* Trecho selecionado
Para a Terceira Turma do Superior Tribunal de Justiça (STJ), shopping center e empresa administradora de estacionamento são responsáveis por indenizar consumidor vítima de roubo à mão armada ocorrido na cancela para ingresso no estacionamento. Segundo o colegiado, ao disponibilizar obstáculo físico para controlar a entrada de terceiros no estacionamento, os estabelecimentos provocam uma sensação de segurança, ainda que a cancela não tenha sido ultrapassada no momento do ato criminoso.
Após ter seu relógio roubado enquanto aguardava para ingressar em estacionamento de um shopping center, um consumidor ajuizou ação para que o shopping e a administradora do estacionamento fizessem a reparação de danos materiais e morais por ele sofridos em razão do assalto. As instâncias ordinárias condenaram os réus ao pagamento de indenização por danos materiais no valor de R$ 33.750 e por danos morais arbitrados em R$ 10 mil.
No recurso ao STJ, o shopping center e a administradora do estacionamento alegaram que não tinham o dever de indenizar o consumidor, pois, no momento do roubo, o veículo ainda se encontrava na via pública, responsabilidade do Estado. Sustentaram, também, que o roubo à mão armada seria um evento fortuito que não possui relação com a conduta dos recorrentes, pois decorre de um fato estranho à vontade deles, fora de suas dependências e cujo efeito não era possível evitar.
CDC incide nos momentos que antecedem e sucedem a prestação de serviço
A relatora do recurso, ministra Nancy Andrighi, observou que a proteção do Código de Defesa do Consumidor incide não somente durante a prestação do serviço em si, mas também nos momentos que o antecedem e o sucedem, desde que estejam vinculados à sua execução.
Nesse sentido, a ministra destacou que, na hipótese de se exigir do consumidor determinada conduta para que usufrua do serviço prestado pela fornecedora, colocando-o em vulnerabilidade não só jurídica, mas sobretudo fática, ainda que momentaneamente, se houver falha na prestação do serviço, o fornecedor será obrigado a indenizá-lo, sob pena de violar o comando da boa-fé objetiva e o princípio da proteção contratual do consumidor.
“Quando o consumidor, com a finalidade de ingressar no estacionamento de shopping center, tem de reduzir a velocidade ou até mesmo parar seu veículo e se submeter à cancela – barreira física imposta pelo fornecedor e em seu benefício – incide a proteção consumerista, ainda que o consumidor não tenha ultrapassado referido obstáculo e mesmo que este esteja localizado na via pública”, declarou.

* Dados registrados
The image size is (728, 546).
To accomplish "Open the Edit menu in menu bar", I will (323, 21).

---

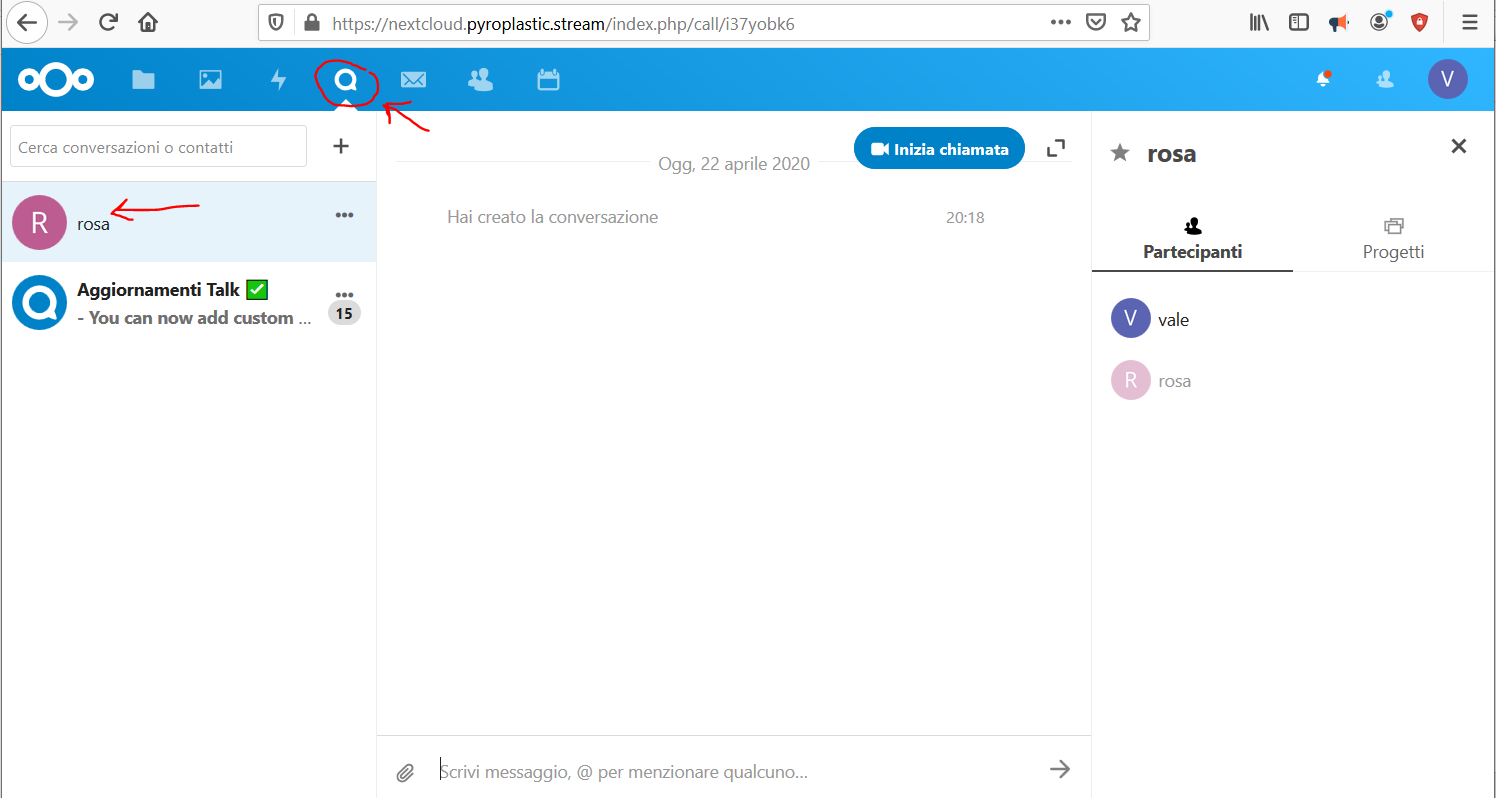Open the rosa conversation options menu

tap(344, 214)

* Tarefas
[1] Responda, com base no trecho sobre o roubo na cancela do estacionamento:
(a) Qual objeto foi roubado do consumidor?
(b) Quem foi a relatora do recurso?
(c) Em que valor foram arbitrados os danos morais?
[2] No trecho sobre o roubo na cancela do estacionamento, reescreva de forma mais concisa o parágrafo que começa com "No recurso ao STJ", preservando seus fatos principais.
[3] Prossiga com o trecho sobre o roubo na cancela do estacionamento a partir do ponto em que ele termina.
As linhas registradas não têm relação com o trecho selecionado.

* Resultados
[1]
(a) Um relógio.
(b) A ministra Nancy Andrighi.
(c) R$ 10 mil.

[2] Ao recorrer ao STJ, o shopping center e a administradora do estacionamento negaram o dever de indenizar. Segundo eles, no momento do roubo o veículo ainda estava na via pública, sob responsabilidade do Estado. Alegaram também que o roubo à mão armada seria evento fortuito sem relação com sua conduta, pois foi alheio à vontade deles, ocorreu fora de suas dependências e teve efeito inevitável.

[3]
Estacionamento gera legítima expectativa de segurança ao cliente
Nancy Andrighi ressaltou que a jurisprudência do STJ entende que, para ser considerado fortuito externo, a causa do evento danoso não pode apresentar conexão com a atividade desempenhada pelos fornecedores, ou seja, tem de estar fora dos riscos assumidos pela atividade e, portanto, da esfera de proteção e atuação dos fornecedores.
A relatora apontou que a jurisprudência do STJ, conferindo interpretação extensiva à Súmula 130, entende que estabelecimentos comerciais, tais como shoppings centers e hipermercados, ao oferecerem estacionamento, ainda que gratuito, respondem pelos assaltos à mão armada praticados contra os clientes quando, apesar de o estacionamento não ser inerente à natureza do serviço prestado, gera legítima expectativa de segurança ao cliente em troca dos benefícios financeiros indiretos decorrentes desse acréscimo de conforto aos consumidores.
“Não cabe dúvida de que a empresa que agrega ao seu negócio um serviço visando à comodidade e à segurança do cliente deve responder por eventuais defeitos ou deficiências na sua prestação. Afinal, serviços dessa natureza não têm outro objetivo senão atrair um número maior de consumidores ao estabelecimento, incrementando o movimento e, por via de consequência, o lucro, devendo o fornecedor, portanto, suportar os ônus respectivos”, concluiu a ministra ao negar provimento ao recurso especial.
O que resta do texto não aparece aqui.